Second and last part of this alternative ending!

The first part of this has generated some, let's say, strong reactions from some of my esteemed readers. It is, indeed, a relatively harsh story - I guess the theme is - with Darcy's death, this world is revealed as it really is: a medieval world, and thus incredibly cruel and violent. Violence from men towards women, from Richard towards Elizabeth, from everyone, towards everyone, really.

And from that depressing stance I try to drag my characters kicking and screaming towards love and redemption. So, thank you to everyone who gave that strange tale a chance!

And now... WARNING: Dark themes and dark sexual themes ahead! And an HEA.

-P-

The first years were dark. Richard and Elizabeth. Lord and Lady Fitzwilliam. Allies by day, enemies by night. They fought through their embraces. A contest of guilt and dominance. He tied her up, sometimes, so she had to submit – she liked it well enough – enough that she did the same thing to him after – he liked that well enough. He beat her. Not that way, in a sexual way, it was a game, she did it too, trying to hurt him – it could get, yes, very dark.

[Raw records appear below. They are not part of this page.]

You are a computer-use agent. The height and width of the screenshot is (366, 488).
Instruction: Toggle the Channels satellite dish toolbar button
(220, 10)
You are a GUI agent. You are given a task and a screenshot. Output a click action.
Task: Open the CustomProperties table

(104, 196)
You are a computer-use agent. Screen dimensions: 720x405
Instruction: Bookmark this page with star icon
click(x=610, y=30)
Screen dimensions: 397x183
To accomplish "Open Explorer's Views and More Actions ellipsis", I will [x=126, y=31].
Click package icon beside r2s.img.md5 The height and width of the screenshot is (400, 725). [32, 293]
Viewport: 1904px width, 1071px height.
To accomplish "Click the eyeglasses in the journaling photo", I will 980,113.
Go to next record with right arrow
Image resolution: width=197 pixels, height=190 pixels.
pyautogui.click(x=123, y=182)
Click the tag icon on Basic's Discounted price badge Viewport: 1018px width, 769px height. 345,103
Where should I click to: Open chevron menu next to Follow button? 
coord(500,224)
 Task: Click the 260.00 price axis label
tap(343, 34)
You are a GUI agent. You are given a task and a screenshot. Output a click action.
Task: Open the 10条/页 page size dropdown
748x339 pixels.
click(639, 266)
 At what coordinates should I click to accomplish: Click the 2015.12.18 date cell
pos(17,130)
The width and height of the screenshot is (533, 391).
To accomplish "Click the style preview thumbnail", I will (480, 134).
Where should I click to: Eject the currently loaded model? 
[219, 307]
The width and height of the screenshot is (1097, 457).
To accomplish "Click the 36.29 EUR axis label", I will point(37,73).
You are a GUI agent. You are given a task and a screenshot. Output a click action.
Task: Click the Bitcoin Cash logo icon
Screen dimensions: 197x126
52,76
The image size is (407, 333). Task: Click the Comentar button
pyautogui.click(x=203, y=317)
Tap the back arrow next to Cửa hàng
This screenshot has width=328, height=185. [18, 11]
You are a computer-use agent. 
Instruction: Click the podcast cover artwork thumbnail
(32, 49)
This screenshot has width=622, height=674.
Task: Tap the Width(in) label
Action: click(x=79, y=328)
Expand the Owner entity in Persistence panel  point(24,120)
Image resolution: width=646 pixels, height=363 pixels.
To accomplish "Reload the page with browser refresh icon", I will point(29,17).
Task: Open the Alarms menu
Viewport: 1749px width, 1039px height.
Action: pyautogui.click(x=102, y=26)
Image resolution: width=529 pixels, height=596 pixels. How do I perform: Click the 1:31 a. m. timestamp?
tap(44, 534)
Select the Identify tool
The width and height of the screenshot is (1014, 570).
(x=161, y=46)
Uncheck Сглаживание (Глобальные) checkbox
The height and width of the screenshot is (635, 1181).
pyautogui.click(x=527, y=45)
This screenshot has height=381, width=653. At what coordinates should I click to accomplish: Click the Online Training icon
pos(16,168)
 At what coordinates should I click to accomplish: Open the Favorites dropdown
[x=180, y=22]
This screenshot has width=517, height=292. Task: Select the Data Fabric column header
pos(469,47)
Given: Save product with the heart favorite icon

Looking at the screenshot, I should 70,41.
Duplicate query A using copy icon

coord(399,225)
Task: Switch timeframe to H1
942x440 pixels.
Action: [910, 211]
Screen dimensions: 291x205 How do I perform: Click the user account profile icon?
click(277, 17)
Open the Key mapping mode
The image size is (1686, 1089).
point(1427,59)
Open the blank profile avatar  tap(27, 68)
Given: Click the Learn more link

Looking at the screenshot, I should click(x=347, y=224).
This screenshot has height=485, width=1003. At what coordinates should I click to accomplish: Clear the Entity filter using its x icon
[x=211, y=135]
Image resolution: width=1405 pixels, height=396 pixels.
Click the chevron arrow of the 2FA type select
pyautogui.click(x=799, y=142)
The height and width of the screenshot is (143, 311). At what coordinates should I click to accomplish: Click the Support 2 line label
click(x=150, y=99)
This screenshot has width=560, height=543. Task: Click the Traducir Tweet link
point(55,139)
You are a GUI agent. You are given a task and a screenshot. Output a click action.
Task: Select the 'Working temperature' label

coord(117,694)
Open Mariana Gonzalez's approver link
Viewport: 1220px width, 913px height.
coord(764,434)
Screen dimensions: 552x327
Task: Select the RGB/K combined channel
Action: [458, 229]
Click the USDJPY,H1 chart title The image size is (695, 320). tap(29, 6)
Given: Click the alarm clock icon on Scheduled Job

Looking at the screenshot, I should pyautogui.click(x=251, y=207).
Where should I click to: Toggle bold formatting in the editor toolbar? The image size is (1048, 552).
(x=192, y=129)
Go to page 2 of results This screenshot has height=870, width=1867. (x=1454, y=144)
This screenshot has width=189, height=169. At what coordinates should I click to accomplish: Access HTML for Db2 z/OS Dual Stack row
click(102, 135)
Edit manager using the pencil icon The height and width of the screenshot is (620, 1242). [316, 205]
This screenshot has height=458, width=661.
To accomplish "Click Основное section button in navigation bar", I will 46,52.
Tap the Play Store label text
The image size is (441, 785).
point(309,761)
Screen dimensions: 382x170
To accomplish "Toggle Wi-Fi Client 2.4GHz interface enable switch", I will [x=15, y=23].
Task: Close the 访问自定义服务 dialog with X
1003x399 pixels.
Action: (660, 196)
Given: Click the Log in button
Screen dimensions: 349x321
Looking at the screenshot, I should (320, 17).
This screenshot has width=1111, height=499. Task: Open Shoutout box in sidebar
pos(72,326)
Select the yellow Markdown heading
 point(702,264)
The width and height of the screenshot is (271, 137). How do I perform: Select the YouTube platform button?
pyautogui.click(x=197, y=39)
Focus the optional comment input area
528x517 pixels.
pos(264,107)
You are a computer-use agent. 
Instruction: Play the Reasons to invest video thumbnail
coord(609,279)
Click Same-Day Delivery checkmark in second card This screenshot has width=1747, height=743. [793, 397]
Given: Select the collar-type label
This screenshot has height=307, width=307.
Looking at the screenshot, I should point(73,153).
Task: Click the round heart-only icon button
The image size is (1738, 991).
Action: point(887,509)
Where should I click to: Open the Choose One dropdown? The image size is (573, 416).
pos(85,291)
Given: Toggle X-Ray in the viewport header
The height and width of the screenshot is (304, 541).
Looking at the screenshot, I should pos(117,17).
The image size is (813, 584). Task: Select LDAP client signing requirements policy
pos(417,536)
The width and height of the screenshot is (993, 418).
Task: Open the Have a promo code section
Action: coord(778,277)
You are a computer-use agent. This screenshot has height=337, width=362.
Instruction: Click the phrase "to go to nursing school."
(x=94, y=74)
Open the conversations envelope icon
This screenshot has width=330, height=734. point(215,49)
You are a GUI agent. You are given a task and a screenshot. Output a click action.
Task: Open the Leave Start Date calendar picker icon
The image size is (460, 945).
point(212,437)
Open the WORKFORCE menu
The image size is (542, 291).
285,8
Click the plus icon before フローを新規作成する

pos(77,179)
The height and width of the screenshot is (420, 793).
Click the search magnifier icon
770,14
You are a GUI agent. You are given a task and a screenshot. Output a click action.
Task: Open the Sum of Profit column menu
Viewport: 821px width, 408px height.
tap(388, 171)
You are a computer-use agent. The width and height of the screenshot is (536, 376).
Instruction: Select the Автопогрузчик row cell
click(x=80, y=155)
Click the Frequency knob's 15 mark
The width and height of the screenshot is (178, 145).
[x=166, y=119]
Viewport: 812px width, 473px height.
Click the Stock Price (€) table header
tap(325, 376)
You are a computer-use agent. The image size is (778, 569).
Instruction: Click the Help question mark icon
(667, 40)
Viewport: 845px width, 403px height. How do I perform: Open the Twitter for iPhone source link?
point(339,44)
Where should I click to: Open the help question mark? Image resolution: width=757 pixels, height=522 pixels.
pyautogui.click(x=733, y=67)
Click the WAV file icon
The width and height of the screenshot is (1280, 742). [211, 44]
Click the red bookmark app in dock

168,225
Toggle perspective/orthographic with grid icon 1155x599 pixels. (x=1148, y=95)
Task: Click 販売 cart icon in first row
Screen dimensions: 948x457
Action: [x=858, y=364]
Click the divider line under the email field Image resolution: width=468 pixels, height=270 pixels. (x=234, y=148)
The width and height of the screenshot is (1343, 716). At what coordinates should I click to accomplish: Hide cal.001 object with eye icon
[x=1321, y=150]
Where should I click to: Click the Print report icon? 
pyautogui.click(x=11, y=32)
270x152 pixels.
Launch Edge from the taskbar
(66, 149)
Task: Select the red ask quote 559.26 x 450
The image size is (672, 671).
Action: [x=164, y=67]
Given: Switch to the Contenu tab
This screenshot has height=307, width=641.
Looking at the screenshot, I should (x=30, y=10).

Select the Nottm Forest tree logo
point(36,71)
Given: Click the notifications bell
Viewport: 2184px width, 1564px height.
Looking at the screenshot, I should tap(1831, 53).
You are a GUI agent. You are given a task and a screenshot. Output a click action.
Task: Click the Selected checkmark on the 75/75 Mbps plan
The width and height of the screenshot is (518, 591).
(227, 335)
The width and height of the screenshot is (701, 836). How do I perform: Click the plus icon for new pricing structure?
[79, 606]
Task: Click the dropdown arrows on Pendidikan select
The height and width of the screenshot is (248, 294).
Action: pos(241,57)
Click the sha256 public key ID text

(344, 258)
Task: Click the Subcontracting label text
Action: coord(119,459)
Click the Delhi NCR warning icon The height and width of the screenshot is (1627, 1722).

One night Richard dreamed he killed her, then woke up in tears. Fortunately he was sleeping with his back to her, and she never saw.

There were so many things at play. Punition and destruction. He was a perjurer, sleeping with Lord Darcy's woman. Loving her. And she… Elizabeth was punishing herself too, but also, she still loved him, Richard supposed, she still loved Darcy, she hated that there was another man in her bed, that she accepted it – that she had wanted it. So yes, a twisted game of self-hatred – but of power also.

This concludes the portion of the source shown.